The New Times (Kigali)

Rwanda: Indian Eye Hospital Opens in Rwanda

Dr. Agarwal's Eye Hospital, one of the global major eye centres, has started operations in the country following the government's Investment Road Show that took place in India in 2010.

The road show aimed at meeting potential investors in India to invest in Rwanda.

The Asian giant eye facility is located along Kigali city-Kimironko road just opposite Rwanda Natural resources Authority (former land centre) close to Kisementi.

Speaking to Sunday Times, Dr. John Nkurikiye, the hospital medical director, said that the Indian-based hospital has treated over 2000 eye patients since its inception last year.

"We treat all kinds of eye diseases. It's a specialist hospital where all complicated eye cases that have never been done in Rwanda are dealt with, for example, retina surgery, hi-tech cataract surgery, glaucoma, paediatric ophthalmology and corneal transplantation among others," he explained.

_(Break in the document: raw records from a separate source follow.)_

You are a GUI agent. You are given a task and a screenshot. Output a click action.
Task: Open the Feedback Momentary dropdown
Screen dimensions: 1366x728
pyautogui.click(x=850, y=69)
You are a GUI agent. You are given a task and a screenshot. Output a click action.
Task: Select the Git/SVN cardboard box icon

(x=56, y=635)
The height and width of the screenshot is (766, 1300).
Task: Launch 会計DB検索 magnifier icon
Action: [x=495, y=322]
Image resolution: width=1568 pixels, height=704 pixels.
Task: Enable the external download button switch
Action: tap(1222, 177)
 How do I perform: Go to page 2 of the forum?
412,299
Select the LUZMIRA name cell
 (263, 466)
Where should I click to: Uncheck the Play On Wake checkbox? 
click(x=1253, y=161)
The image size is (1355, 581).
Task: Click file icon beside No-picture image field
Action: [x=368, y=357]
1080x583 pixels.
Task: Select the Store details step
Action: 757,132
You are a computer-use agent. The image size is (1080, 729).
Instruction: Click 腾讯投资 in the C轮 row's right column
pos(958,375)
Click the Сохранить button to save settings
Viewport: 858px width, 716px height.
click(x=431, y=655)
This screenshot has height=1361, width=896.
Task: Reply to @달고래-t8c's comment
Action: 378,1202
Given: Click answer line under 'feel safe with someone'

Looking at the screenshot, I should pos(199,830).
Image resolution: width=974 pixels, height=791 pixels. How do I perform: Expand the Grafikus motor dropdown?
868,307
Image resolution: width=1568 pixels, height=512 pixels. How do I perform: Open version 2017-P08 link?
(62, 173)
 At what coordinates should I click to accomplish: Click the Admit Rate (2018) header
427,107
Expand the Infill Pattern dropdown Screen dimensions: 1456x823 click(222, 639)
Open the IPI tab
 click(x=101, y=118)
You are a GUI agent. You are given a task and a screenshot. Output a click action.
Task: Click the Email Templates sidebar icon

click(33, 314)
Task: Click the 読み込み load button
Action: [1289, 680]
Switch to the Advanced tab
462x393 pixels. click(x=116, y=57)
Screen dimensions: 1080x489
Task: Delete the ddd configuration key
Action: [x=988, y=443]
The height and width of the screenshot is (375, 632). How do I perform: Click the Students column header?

"We also do advanced eye investigational services. The aim of this hospital is to stop any referrals for eye treatment outside Rwanda. We have a network of more than 59 hospitals and a pool of 350 specialists so we can take from that pool, anytime we need, for a specialised care".

The hospital that has its headquarters in Chennai State, Southern India, started in 1957 and now has a network of 57 hospitals in India, Africa and Indian Ocean countries but with a plan to expand its presence in Europe, Asia and America.

Nkurikiye, who is also an Ophthalmic Surgeon, stated that Dr. Agarwal's Eye Hospital has already signed contracts with some of the health insurance schemes in the country.

He added: "Some of them have signed contracts with us, others have visited us and we expect contracts to be signed before the end of this month."

He further explained that the community health scheme, Mutuelle de santé, doesn't apply to private facilities but they were working with the Ministry of Health to allow people subscribed to mutuelle de santé access their services.

The Indian hospital has centres in other African countries such as Mauritius, Madagascar, Nigeria, Mozambique and Seychelles.

Rwanda was chosen to host the facility because of the country's conducive business environment that promotes private sector growth.

According to officials, 0.5 per cent of Rwandans are blind with most cases attributed to the cataract eye disease.

The Asian eye care centre has so far invested $6 million with plans to invest more in the next few years.